▶ **GOAL**
Render every line of the items below as a Markdown table with two columns, Row and Line, numbering the rows in order and omitting blank lines.

[Item-finding records]
'''

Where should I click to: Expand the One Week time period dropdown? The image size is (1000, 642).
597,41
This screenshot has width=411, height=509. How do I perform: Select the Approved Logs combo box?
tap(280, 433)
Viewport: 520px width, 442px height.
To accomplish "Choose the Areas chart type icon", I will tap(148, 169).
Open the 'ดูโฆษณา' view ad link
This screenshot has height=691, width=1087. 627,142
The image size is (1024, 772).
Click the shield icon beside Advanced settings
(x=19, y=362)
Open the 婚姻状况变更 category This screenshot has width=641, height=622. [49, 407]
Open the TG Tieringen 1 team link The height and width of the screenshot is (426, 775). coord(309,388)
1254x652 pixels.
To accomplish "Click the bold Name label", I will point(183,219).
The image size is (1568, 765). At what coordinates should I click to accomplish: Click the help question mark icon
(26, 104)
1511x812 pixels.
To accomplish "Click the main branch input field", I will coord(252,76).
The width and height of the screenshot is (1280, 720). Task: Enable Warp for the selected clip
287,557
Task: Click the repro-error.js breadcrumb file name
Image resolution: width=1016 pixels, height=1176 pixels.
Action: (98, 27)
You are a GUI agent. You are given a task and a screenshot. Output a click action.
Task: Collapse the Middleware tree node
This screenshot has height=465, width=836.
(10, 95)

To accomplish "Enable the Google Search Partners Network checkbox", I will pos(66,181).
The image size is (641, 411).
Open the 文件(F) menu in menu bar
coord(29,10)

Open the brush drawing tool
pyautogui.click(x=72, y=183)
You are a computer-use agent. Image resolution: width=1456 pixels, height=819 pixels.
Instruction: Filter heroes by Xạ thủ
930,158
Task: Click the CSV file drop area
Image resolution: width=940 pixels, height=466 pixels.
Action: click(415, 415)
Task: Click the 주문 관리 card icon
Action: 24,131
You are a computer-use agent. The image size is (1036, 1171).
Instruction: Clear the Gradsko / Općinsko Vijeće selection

'''

▶ **TASK ANSWER**
| Row | Line |
|---|---|
| 1 | Where should I click to: Expand the One Week time period dropdown? The image size is (1000, 642). |
| 2 | 597,41 |
| 3 | This screenshot has width=411, height=509. How do I perform: Select the Approved Logs combo box? |
| 4 | tap(280, 433) |
| 5 | Viewport: 520px width, 442px height. |
| 6 | To accomplish "Choose the Areas chart type icon", I will tap(148, 169). |
| 7 | Open the 'ดูโฆษณา' view ad link |
| 8 | This screenshot has height=691, width=1087. 627,142 |
| 9 | The image size is (1024, 772). |
| 10 | Click the shield icon beside Advanced settings |
| 11 | (x=19, y=362) |
| 12 | Open the 婚姻状况变更 category This screenshot has width=641, height=622. [49, 407] |
| 13 | Open the TG Tieringen 1 team link The height and width of the screenshot is (426, 775). coord(309,388) |
| 14 | 1254x652 pixels. |
| 15 | To accomplish "Click the bold Name label", I will point(183,219). |
| 16 | The image size is (1568, 765). At what coordinates should I click to accomplish: Click the help question mark icon |
| 17 | (26, 104) |
| 18 | 1511x812 pixels. |
| 19 | To accomplish "Click the main branch input field", I will coord(252,76). |
| 20 | The width and height of the screenshot is (1280, 720). Task: Enable Warp for the selected clip |
| 21 | 287,557 |
| 22 | Task: Click the repro-error.js breadcrumb file name |
| 23 | Image resolution: width=1016 pixels, height=1176 pixels. |
| 24 | Action: (98, 27) |
| 25 | You are a GUI agent. You are given a task and a screenshot. Output a click action. |
| 26 | Task: Collapse the Middleware tree node |
| 27 | This screenshot has height=465, width=836. |
| 28 | (10, 95) |
| 29 | To accomplish "Enable the Google Search Partners Network checkbox", I will pos(66,181). |
| 30 | The image size is (641, 411). |
| 31 | Open the 文件(F) menu in menu bar |
| 32 | coord(29,10) |
| 33 | Open the brush drawing tool |
| 34 | pyautogui.click(x=72, y=183) |
| 35 | You are a computer-use agent. Image resolution: width=1456 pixels, height=819 pixels. |
| 36 | Instruction: Filter heroes by Xạ thủ |
| 37 | 930,158 |
| 38 | Task: Click the CSV file drop area |
| 39 | Image resolution: width=940 pixels, height=466 pixels. |
| 40 | Action: click(415, 415) |
| 41 | Task: Click the 주문 관리 card icon |
| 42 | Action: 24,131 |
| 43 | You are a computer-use agent. The image size is (1036, 1171). |
| 44 | Instruction: Clear the Gradsko / Općinsko Vijeće selection |